Ian Robert Maxwell (June 10, 1923 - November 5, 1991) was born in Solotvino[?] (then part of Czechoslovakia, now part of Ukraine), as Jan Ludvik Hoch. He became a British army officer during World War II, and afterwards a publisher and Labour Member of Parliament (MP) for Buckingham (1964-1970). He became involved in publishing enterprises, forming Pergamon Press[?]. Later, he became the owner of Mirror Group Newspapers[?]. He founded The European[?] weekly newspaper to encourage interest in the European Community.

Maxwell's business practices were often considered questionable, but he sued many of those who implied that he was dishonest, notably Private Eye magazine.

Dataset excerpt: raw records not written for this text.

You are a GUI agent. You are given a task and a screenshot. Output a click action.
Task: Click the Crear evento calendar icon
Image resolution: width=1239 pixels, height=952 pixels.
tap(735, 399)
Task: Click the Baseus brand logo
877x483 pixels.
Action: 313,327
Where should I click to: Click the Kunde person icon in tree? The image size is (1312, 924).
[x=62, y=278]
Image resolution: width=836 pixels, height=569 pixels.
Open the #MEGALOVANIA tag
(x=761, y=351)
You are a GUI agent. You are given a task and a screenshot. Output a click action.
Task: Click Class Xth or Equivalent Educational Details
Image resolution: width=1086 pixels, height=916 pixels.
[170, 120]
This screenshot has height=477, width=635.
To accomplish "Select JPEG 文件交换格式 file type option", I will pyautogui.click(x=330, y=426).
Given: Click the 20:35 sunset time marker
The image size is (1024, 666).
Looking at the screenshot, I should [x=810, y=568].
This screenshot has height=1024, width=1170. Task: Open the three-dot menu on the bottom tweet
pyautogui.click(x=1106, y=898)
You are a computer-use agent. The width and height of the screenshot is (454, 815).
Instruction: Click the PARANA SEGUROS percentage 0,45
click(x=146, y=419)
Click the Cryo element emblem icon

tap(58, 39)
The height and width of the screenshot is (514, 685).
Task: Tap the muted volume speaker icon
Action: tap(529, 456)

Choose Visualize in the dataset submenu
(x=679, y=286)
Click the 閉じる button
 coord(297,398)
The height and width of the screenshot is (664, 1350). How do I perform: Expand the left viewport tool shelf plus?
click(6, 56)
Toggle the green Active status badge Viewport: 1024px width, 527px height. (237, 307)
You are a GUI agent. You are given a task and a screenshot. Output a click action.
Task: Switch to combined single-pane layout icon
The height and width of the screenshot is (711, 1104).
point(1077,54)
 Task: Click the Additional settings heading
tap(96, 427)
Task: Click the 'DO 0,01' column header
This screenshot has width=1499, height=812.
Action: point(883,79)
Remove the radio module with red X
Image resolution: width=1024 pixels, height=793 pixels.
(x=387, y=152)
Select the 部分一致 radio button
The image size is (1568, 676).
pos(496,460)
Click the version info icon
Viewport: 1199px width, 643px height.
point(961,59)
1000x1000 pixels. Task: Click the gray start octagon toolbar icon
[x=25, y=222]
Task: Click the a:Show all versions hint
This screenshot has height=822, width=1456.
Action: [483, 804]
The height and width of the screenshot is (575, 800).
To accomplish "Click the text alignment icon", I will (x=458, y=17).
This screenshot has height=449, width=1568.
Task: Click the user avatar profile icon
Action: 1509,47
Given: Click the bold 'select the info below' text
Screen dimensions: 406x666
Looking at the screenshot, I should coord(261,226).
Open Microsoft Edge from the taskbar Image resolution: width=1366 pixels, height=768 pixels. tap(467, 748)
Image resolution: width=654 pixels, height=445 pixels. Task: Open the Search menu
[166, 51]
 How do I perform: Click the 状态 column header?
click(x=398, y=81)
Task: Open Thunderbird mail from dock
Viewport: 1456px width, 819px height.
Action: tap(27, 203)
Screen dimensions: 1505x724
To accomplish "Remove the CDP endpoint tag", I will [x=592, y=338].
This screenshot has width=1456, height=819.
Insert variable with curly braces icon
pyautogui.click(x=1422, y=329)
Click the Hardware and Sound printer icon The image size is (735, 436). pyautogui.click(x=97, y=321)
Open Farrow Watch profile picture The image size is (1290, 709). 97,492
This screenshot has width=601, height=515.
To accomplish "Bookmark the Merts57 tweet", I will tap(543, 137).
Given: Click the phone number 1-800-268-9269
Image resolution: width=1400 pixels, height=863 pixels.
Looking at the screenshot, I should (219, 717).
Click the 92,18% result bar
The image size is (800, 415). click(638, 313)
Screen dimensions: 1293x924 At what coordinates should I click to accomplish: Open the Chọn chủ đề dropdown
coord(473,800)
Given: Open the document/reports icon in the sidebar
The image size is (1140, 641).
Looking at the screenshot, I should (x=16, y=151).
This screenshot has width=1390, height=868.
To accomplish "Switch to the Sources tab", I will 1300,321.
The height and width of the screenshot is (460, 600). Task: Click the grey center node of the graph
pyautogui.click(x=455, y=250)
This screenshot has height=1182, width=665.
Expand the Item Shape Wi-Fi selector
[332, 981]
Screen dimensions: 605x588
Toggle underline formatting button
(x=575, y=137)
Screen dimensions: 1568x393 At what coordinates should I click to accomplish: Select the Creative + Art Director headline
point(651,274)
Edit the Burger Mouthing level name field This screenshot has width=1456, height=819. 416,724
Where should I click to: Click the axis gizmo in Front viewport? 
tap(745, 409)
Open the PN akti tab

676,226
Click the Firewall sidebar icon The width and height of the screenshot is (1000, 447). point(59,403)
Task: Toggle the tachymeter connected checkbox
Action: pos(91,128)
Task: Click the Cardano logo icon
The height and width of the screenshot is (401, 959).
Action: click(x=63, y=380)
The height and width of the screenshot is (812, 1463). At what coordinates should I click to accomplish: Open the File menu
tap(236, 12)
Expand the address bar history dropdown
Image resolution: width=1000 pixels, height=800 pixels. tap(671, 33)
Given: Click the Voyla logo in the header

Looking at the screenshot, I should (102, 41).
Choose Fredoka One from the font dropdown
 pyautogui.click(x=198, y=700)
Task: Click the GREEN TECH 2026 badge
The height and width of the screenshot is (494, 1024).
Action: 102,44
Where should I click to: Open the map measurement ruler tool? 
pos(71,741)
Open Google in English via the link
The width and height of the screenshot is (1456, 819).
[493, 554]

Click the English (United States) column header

In 1971, a Department of Trade and Industry[?] report stated that Maxwell was 'not in our opinion a person who can be relied on to exercise proper stewardship of a public company.'

He drowned under mysterious circumstances, apparently falling into the sea from his yacht moored off the Canary Islands. Only after his death did it become clear that he had embezzled a large quantity of money from the pension fund of Mirror Group Newspapers in order to support his lifestyle and ailing companies. His sons, Kevin Maxwell[?] and Ian Maxwell[?], were acquitted of any involvement in the fraud.